Each record that follows should be repeated exactly, with no pictures carried over.

Material for the task Start Marker

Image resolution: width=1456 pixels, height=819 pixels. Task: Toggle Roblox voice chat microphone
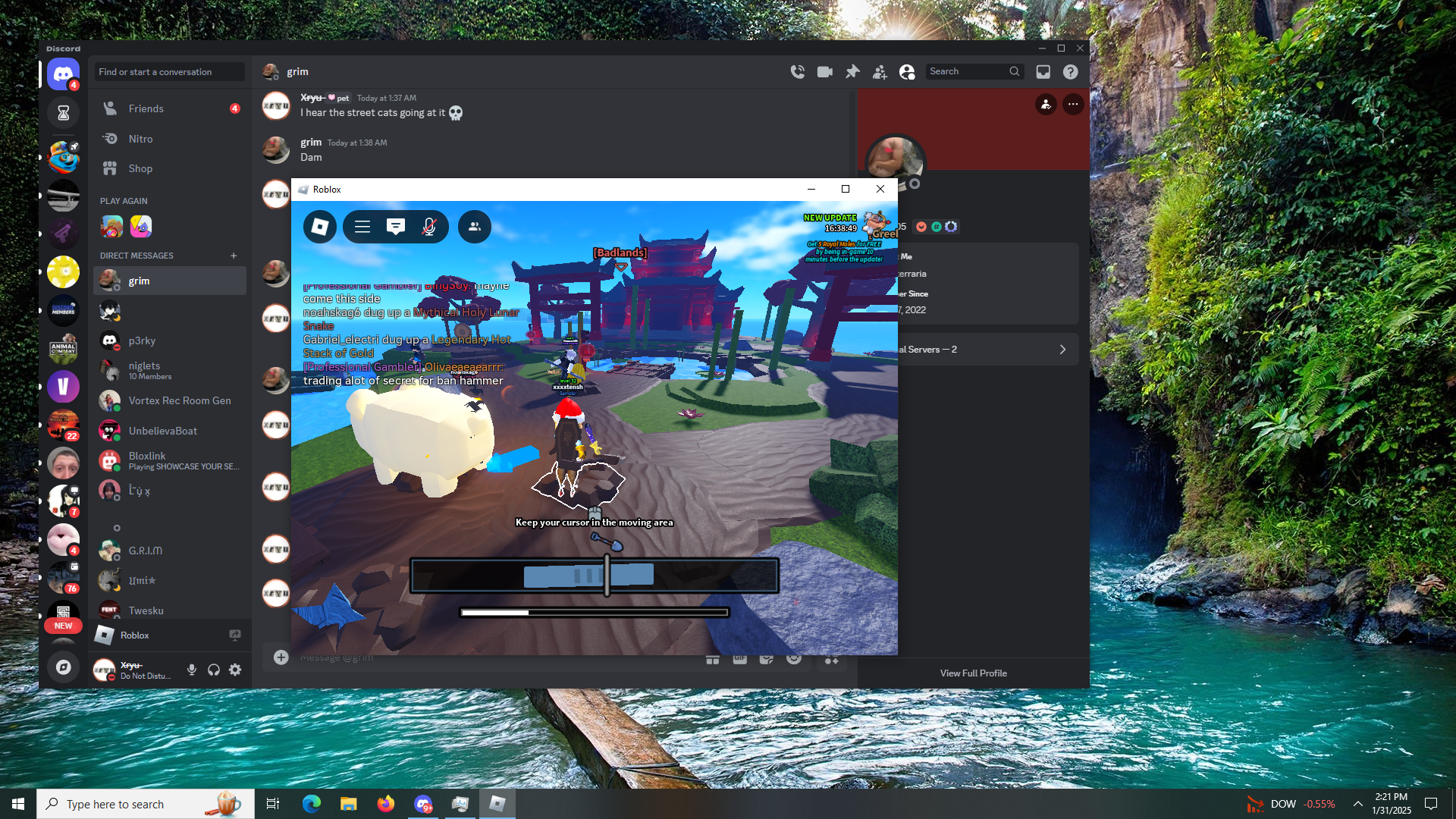point(429,227)
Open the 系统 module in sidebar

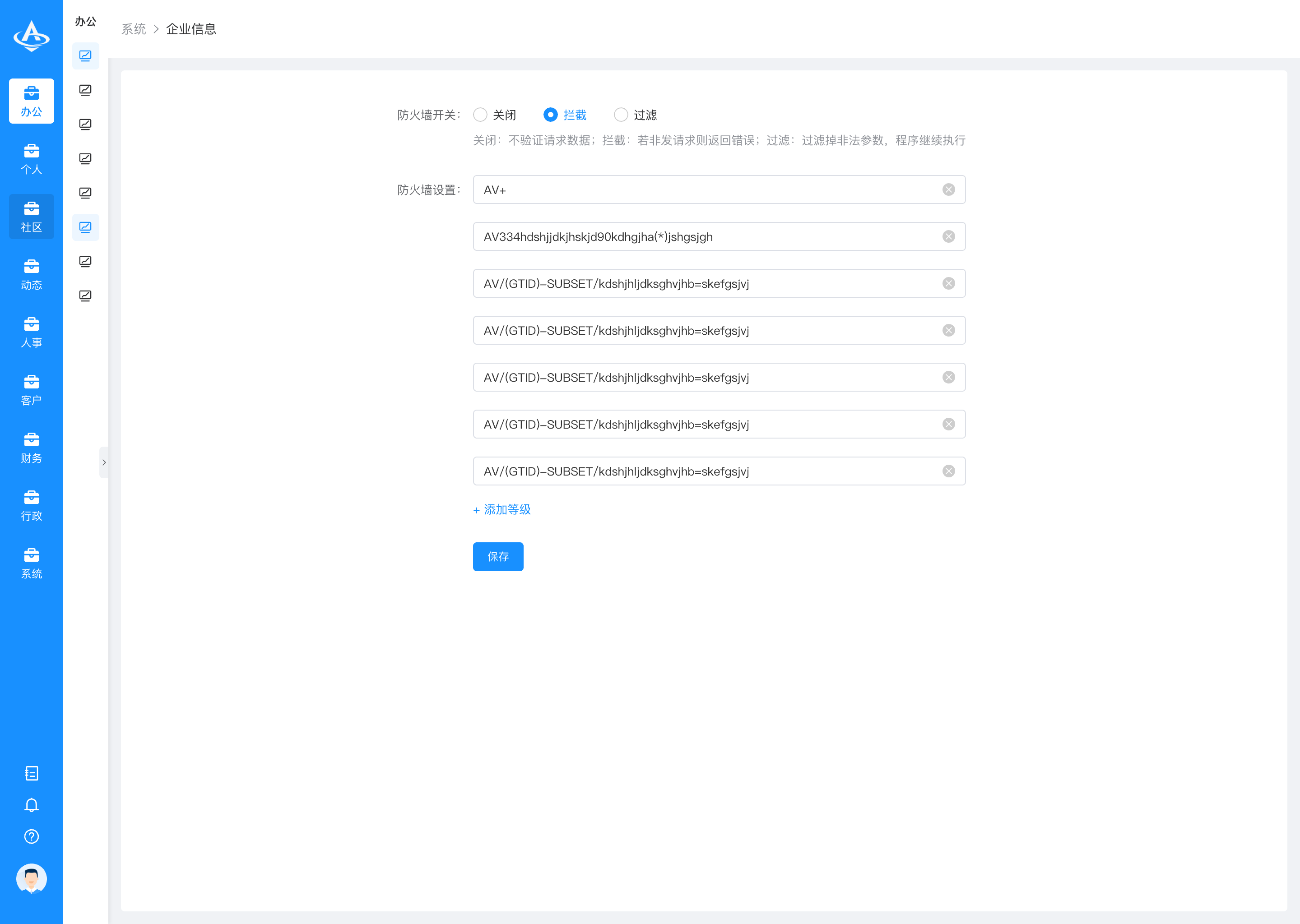31,563

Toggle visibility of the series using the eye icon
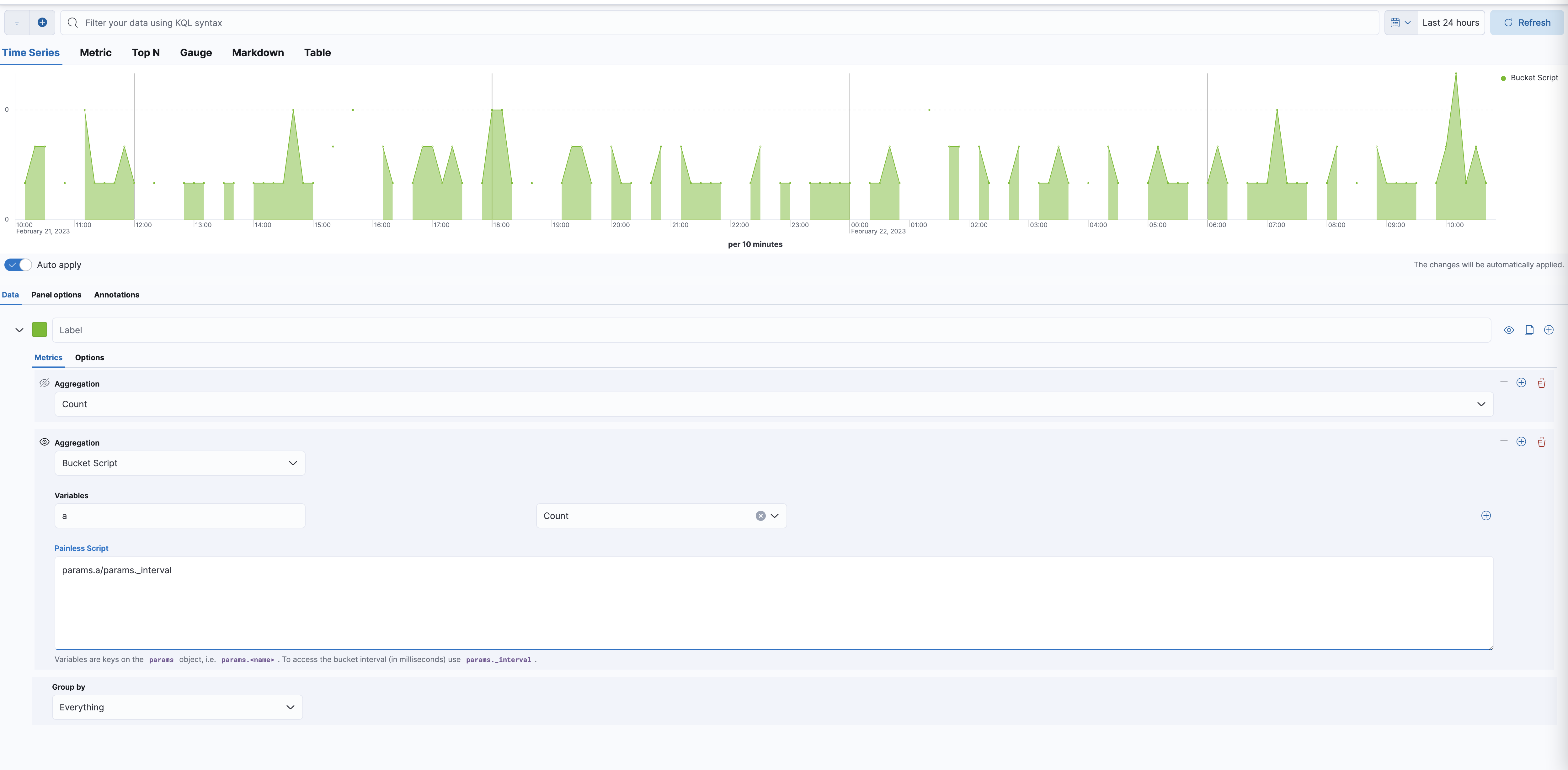(1509, 330)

Material for the task End Marker

*Response area*.
Image resolution: width=1456 pixels, height=819 pixels. Task: Toggle Roblox voice chat microphone
point(429,227)
Open the 系统 module in sidebar

31,563

Toggle visibility of the series using the eye icon
(1509, 330)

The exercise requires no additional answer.